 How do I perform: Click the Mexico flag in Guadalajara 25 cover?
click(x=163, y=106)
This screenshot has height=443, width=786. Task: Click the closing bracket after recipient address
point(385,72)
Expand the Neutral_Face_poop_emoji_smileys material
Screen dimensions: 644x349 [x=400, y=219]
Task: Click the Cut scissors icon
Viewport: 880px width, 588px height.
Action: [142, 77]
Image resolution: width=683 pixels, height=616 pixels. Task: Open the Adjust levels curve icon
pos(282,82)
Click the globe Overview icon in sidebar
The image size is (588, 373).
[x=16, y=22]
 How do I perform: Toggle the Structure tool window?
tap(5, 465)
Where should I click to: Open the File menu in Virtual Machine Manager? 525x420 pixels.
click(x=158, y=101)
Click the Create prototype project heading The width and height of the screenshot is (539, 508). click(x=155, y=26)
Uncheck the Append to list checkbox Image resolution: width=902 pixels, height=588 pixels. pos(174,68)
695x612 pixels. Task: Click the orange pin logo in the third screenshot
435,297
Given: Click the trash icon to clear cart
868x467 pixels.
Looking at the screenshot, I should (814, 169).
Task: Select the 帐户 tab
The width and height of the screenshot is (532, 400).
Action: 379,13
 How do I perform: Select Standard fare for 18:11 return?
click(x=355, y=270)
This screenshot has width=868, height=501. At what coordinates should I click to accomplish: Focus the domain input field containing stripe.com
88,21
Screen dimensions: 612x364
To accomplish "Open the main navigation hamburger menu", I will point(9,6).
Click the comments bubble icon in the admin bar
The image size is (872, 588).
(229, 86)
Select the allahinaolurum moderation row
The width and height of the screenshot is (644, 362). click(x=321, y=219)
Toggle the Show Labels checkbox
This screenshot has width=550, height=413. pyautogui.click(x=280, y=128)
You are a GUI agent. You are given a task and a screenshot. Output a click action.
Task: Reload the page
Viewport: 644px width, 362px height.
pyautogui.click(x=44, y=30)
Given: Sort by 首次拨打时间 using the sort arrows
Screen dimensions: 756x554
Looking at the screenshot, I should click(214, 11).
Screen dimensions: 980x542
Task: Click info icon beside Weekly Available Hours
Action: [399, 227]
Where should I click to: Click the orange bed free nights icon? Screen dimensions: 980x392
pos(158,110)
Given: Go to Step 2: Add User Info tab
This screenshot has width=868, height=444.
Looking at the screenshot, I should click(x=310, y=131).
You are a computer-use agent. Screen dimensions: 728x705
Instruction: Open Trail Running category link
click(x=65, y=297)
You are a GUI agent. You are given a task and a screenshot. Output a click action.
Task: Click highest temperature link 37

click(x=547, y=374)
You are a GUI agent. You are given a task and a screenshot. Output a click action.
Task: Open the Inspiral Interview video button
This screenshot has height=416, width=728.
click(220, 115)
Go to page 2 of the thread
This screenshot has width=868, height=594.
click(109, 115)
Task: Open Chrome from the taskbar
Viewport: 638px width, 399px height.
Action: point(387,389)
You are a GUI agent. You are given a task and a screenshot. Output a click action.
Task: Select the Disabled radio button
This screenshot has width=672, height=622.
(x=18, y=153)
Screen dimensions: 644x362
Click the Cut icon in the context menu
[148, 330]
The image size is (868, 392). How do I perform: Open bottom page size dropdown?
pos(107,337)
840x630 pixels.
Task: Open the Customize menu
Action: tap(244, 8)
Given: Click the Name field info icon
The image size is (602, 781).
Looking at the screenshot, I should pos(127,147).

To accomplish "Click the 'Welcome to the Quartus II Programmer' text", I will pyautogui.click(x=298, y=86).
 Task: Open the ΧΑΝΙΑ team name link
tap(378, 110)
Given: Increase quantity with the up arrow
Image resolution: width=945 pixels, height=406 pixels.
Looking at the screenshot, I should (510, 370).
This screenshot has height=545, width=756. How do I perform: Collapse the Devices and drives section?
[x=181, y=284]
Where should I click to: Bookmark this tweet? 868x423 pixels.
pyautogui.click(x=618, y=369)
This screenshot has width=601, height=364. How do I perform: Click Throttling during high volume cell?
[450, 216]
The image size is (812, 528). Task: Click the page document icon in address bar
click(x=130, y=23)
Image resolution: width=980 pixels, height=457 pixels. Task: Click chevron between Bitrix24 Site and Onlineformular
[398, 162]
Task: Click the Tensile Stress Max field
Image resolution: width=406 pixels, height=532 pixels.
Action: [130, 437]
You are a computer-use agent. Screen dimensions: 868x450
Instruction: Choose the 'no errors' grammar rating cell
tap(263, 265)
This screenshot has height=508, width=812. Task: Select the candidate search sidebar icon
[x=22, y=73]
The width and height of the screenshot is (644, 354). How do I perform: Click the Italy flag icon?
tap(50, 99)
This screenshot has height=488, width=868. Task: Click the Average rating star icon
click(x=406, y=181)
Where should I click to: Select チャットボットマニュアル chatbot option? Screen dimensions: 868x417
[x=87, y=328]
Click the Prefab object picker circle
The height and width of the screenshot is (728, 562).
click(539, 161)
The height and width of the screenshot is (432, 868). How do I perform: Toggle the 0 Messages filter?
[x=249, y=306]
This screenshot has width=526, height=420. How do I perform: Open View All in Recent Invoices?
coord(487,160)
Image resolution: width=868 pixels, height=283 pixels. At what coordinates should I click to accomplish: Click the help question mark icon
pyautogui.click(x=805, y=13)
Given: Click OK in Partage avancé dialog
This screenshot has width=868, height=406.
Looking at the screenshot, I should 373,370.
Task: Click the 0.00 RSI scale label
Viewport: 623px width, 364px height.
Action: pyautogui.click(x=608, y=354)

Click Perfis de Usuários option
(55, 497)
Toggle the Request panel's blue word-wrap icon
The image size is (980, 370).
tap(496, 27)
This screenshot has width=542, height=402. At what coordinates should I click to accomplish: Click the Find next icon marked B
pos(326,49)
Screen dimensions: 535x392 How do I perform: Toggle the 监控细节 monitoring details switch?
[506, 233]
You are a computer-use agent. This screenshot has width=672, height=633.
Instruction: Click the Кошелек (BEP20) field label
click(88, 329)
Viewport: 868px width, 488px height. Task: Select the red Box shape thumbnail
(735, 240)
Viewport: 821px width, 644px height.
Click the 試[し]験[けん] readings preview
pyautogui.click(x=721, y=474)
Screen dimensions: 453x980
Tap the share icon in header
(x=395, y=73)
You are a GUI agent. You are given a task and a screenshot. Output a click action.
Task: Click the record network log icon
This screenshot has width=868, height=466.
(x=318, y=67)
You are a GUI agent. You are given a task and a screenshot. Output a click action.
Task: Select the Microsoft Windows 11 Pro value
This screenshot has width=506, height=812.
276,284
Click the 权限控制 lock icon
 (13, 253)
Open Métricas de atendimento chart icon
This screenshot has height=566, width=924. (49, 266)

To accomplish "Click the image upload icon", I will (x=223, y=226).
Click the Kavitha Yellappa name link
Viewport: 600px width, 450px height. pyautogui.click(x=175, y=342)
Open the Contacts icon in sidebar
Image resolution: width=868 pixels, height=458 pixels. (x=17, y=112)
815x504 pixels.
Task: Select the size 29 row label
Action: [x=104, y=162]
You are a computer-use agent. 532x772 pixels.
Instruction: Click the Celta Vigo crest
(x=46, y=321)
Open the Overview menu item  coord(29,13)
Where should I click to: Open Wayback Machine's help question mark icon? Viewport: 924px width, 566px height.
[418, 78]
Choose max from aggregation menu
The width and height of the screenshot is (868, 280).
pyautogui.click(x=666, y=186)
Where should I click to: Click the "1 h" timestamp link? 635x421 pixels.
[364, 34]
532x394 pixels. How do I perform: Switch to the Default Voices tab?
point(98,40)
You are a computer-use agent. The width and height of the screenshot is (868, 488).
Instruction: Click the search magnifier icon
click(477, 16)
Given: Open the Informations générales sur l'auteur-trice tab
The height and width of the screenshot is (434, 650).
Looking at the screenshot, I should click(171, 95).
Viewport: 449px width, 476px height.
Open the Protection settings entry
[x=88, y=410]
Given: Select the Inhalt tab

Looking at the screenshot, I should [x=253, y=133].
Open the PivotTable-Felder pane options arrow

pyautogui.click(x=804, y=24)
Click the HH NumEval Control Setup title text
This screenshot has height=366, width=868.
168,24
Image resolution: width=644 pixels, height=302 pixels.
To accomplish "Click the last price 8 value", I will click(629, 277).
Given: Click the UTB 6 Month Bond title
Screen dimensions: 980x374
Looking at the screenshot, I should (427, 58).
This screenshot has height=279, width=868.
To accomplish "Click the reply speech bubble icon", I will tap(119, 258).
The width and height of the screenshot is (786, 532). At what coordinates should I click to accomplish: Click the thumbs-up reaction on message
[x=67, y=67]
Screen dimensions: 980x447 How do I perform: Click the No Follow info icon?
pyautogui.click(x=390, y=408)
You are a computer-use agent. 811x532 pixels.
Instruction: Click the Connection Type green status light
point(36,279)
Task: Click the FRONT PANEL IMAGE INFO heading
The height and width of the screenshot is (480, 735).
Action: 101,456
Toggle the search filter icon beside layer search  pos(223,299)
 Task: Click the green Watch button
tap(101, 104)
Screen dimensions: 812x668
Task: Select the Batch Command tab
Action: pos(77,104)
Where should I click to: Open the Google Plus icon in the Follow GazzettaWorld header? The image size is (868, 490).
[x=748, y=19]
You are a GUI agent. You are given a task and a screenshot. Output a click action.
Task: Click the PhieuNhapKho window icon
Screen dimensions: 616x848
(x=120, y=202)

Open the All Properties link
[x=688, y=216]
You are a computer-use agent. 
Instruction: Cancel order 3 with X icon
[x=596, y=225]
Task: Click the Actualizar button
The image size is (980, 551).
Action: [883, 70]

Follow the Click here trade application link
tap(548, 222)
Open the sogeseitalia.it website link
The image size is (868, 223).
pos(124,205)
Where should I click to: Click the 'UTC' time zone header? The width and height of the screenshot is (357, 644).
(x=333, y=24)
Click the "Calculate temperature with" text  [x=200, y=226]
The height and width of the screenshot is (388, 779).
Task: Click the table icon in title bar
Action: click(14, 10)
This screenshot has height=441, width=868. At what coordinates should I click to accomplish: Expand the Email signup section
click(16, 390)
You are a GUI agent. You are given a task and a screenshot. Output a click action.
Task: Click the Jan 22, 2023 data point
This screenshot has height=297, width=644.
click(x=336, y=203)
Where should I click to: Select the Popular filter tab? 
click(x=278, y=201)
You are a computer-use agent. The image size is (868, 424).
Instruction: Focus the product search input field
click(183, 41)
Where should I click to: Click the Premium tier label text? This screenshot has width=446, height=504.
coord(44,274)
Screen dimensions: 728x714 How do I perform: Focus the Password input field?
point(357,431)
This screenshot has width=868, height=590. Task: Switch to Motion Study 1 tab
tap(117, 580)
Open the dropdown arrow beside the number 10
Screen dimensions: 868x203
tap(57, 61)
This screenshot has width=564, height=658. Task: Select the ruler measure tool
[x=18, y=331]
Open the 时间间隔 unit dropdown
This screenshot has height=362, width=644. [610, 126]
········
* [TASK DIRECTIONS] Every line above from the line with "Where should I click to: Click the 'UTC'" to the line with "You are a computer-use agent. The image", both included, must be reproduced exactly, and no other line may appear.

* [EXERCISE OUTPUT]
Where should I click to: Click the 'UTC' time zone header? The width and height of the screenshot is (357, 644).
(x=333, y=24)
Click the "Calculate temperature with" text  [x=200, y=226]
The height and width of the screenshot is (388, 779).
Task: Click the table icon in title bar
Action: click(14, 10)
This screenshot has height=441, width=868. At what coordinates should I click to accomplish: Expand the Email signup section
click(16, 390)
You are a GUI agent. You are given a task and a screenshot. Output a click action.
Task: Click the Jan 22, 2023 data point
This screenshot has height=297, width=644.
click(x=336, y=203)
Where should I click to: Select the Popular filter tab? 
click(x=278, y=201)
You are a computer-use agent. The image size is (868, 424).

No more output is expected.